### Exercise brief:
Set every entry down again precisely.
(Records for this exercise begins)
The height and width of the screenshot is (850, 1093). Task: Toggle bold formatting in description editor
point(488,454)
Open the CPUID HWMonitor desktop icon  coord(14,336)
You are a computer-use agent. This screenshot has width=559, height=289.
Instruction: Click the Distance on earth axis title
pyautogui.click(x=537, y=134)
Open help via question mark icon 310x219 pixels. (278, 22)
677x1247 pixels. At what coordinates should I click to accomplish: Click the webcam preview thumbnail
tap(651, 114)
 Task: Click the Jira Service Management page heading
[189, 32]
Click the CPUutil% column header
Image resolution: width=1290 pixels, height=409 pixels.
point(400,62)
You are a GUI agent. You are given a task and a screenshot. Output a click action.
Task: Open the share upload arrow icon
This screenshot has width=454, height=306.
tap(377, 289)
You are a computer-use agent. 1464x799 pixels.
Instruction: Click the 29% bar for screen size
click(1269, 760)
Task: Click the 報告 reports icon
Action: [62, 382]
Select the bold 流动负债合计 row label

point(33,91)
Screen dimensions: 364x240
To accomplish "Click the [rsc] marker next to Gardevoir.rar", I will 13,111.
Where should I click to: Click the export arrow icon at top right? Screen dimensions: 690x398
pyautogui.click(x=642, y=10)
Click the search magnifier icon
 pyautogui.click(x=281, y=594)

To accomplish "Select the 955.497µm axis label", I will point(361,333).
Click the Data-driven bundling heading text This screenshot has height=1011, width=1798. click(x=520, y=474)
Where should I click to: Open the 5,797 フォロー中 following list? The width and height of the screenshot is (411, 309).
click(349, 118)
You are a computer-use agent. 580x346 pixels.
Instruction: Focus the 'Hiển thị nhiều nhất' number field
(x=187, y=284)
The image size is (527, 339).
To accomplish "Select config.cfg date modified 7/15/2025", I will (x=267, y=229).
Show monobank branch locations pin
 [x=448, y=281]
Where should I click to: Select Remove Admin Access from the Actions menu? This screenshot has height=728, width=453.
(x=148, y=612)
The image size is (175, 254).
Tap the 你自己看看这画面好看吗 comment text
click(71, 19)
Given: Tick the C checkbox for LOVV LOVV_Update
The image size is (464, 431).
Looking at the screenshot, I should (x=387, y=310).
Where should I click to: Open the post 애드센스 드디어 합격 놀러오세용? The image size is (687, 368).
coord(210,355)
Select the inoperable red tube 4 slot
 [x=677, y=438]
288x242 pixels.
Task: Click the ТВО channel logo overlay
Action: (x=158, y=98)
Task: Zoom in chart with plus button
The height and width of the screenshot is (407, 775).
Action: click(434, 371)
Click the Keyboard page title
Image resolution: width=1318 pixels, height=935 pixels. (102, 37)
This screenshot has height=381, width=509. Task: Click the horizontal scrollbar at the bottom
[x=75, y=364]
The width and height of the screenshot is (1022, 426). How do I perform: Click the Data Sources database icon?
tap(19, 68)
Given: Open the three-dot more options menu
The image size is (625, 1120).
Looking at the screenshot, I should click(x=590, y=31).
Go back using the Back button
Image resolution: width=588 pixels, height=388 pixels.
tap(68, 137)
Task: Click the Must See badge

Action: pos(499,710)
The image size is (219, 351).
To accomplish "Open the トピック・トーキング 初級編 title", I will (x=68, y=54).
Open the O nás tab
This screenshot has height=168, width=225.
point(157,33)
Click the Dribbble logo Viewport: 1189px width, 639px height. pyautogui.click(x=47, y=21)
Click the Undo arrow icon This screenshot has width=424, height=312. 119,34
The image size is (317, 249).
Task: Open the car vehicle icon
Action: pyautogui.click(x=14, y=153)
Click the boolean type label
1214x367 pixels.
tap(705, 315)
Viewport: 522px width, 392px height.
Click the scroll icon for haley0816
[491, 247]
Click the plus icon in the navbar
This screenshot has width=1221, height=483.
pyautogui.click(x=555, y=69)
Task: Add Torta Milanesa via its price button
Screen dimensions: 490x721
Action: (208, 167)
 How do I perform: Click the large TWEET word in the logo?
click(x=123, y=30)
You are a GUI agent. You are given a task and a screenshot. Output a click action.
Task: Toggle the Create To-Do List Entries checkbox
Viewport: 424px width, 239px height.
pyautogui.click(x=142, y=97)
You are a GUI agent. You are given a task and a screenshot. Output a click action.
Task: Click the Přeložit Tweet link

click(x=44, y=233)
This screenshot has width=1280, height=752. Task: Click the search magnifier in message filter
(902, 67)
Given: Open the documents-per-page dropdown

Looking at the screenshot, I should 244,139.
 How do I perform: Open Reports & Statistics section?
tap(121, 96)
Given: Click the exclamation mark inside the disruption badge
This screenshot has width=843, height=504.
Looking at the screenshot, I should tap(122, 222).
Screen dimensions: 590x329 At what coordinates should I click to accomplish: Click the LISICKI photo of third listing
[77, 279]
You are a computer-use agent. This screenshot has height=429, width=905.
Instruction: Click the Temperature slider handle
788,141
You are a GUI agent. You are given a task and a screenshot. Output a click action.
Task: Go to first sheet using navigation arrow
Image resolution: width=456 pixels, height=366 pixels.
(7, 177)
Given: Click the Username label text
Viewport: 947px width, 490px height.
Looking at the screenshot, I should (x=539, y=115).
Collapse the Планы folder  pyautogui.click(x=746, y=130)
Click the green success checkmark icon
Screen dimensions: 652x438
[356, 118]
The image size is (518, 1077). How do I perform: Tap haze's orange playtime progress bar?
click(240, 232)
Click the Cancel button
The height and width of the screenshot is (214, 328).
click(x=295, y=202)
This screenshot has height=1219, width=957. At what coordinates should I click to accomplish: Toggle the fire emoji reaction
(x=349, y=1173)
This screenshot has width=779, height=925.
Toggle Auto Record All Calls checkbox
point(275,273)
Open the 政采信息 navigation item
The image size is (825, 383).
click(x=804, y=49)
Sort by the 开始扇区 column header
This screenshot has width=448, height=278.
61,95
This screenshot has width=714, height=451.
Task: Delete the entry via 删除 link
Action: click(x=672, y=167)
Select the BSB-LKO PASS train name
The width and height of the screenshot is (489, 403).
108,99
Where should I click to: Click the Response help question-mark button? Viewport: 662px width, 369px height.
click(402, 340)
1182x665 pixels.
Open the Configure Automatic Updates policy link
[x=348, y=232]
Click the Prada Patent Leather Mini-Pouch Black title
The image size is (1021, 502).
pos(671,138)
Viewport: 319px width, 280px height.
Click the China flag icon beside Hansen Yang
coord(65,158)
(Records for this exercise ends)
### Exercise answer:
The height and width of the screenshot is (850, 1093). Task: Toggle bold formatting in description editor
point(488,454)
Open the CPUID HWMonitor desktop icon  coord(14,336)
You are a computer-use agent. This screenshot has width=559, height=289.
Instruction: Click the Distance on earth axis title
pyautogui.click(x=537, y=134)
Open help via question mark icon 310x219 pixels. (278, 22)
677x1247 pixels. At what coordinates should I click to accomplish: Click the webcam preview thumbnail
tap(651, 114)
 Task: Click the Jira Service Management page heading
[189, 32]
Click the CPUutil% column header
Image resolution: width=1290 pixels, height=409 pixels.
point(400,62)
You are a GUI agent. You are given a task and a screenshot. Output a click action.
Task: Open the share upload arrow icon
This screenshot has width=454, height=306.
tap(377, 289)
You are a computer-use agent. 1464x799 pixels.
Instruction: Click the 29% bar for screen size
click(1269, 760)
Task: Click the 報告 reports icon
Action: [62, 382]
Select the bold 流动负债合计 row label

point(33,91)
Screen dimensions: 364x240
To accomplish "Click the [rsc] marker next to Gardevoir.rar", I will 13,111.
Where should I click to: Click the export arrow icon at top right? Screen dimensions: 690x398
pyautogui.click(x=642, y=10)
Click the search magnifier icon
 pyautogui.click(x=281, y=594)

To accomplish "Select the 955.497µm axis label", I will point(361,333).
Click the Data-driven bundling heading text This screenshot has height=1011, width=1798. click(x=520, y=474)
Where should I click to: Open the 5,797 フォロー中 following list? The width and height of the screenshot is (411, 309).
click(349, 118)
You are a computer-use agent. 580x346 pixels.
Instruction: Focus the 'Hiển thị nhiều nhất' number field
(x=187, y=284)
The image size is (527, 339).
To accomplish "Select config.cfg date modified 7/15/2025", I will (x=267, y=229).
Show monobank branch locations pin
 [x=448, y=281]
Where should I click to: Select Remove Admin Access from the Actions menu? This screenshot has height=728, width=453.
(x=148, y=612)
The image size is (175, 254).
Tap the 你自己看看这画面好看吗 comment text
click(71, 19)
Given: Tick the C checkbox for LOVV LOVV_Update
The image size is (464, 431).
Looking at the screenshot, I should (x=387, y=310).
Where should I click to: Open the post 애드센스 드디어 합격 놀러오세용? The image size is (687, 368).
coord(210,355)
Select the inoperable red tube 4 slot
 [x=677, y=438]
288x242 pixels.
Task: Click the ТВО channel logo overlay
Action: (x=158, y=98)
Task: Zoom in chart with plus button
The height and width of the screenshot is (407, 775).
Action: click(434, 371)
Click the Keyboard page title
Image resolution: width=1318 pixels, height=935 pixels. (102, 37)
This screenshot has height=381, width=509. Task: Click the horizontal scrollbar at the bottom
[x=75, y=364]
The width and height of the screenshot is (1022, 426). How do I perform: Click the Data Sources database icon?
tap(19, 68)
Given: Open the three-dot more options menu
The image size is (625, 1120).
Looking at the screenshot, I should click(x=590, y=31).
Go back using the Back button
Image resolution: width=588 pixels, height=388 pixels.
tap(68, 137)
Task: Click the Must See badge

Action: pos(499,710)
The image size is (219, 351).
To accomplish "Open the トピック・トーキング 初級編 title", I will (x=68, y=54).
Open the O nás tab
This screenshot has height=168, width=225.
point(157,33)
Click the Dribbble logo Viewport: 1189px width, 639px height. pyautogui.click(x=47, y=21)
Click the Undo arrow icon This screenshot has width=424, height=312. 119,34
The image size is (317, 249).
Task: Open the car vehicle icon
Action: pyautogui.click(x=14, y=153)
Click the boolean type label
1214x367 pixels.
tap(705, 315)
Viewport: 522px width, 392px height.
Click the scroll icon for haley0816
[491, 247]
Click the plus icon in the navbar
This screenshot has width=1221, height=483.
pyautogui.click(x=555, y=69)
Task: Add Torta Milanesa via its price button
Screen dimensions: 490x721
Action: (208, 167)
 How do I perform: Click the large TWEET word in the logo?
click(x=123, y=30)
You are a GUI agent. You are given a task and a screenshot. Output a click action.
Task: Toggle the Create To-Do List Entries checkbox
Viewport: 424px width, 239px height.
pyautogui.click(x=142, y=97)
You are a GUI agent. You are given a task and a screenshot. Output a click action.
Task: Click the Přeložit Tweet link

click(x=44, y=233)
This screenshot has width=1280, height=752. Task: Click the search magnifier in message filter
(902, 67)
Given: Open the documents-per-page dropdown

Looking at the screenshot, I should 244,139.
 How do I perform: Open Reports & Statistics section?
tap(121, 96)
Given: Click the exclamation mark inside the disruption badge
This screenshot has width=843, height=504.
Looking at the screenshot, I should tap(122, 222).
Screen dimensions: 590x329 At what coordinates should I click to accomplish: Click the LISICKI photo of third listing
[77, 279]
You are a computer-use agent. This screenshot has height=429, width=905.
Instruction: Click the Temperature slider handle
788,141
You are a GUI agent. You are given a task and a screenshot. Output a click action.
Task: Go to first sheet using navigation arrow
Image resolution: width=456 pixels, height=366 pixels.
(7, 177)
Given: Click the Username label text
Viewport: 947px width, 490px height.
Looking at the screenshot, I should (x=539, y=115).
Collapse the Планы folder  pyautogui.click(x=746, y=130)
Click the green success checkmark icon
Screen dimensions: 652x438
[356, 118]
The image size is (518, 1077). How do I perform: Tap haze's orange playtime progress bar?
click(240, 232)
Click the Cancel button
The height and width of the screenshot is (214, 328).
click(x=295, y=202)
This screenshot has height=1219, width=957. At what coordinates should I click to accomplish: Toggle the fire emoji reaction
(x=349, y=1173)
This screenshot has width=779, height=925.
Toggle Auto Record All Calls checkbox
point(275,273)
Open the 政采信息 navigation item
The image size is (825, 383).
click(x=804, y=49)
Sort by the 开始扇区 column header
This screenshot has width=448, height=278.
61,95
This screenshot has width=714, height=451.
Task: Delete the entry via 删除 link
Action: click(x=672, y=167)
Select the BSB-LKO PASS train name
The width and height of the screenshot is (489, 403).
108,99
Where should I click to: Click the Response help question-mark button? Viewport: 662px width, 369px height.
click(402, 340)
1182x665 pixels.
Open the Configure Automatic Updates policy link
[x=348, y=232]
Click the Prada Patent Leather Mini-Pouch Black title
The image size is (1021, 502).
pos(671,138)
Viewport: 319px width, 280px height.
Click the China flag icon beside Hansen Yang
coord(65,158)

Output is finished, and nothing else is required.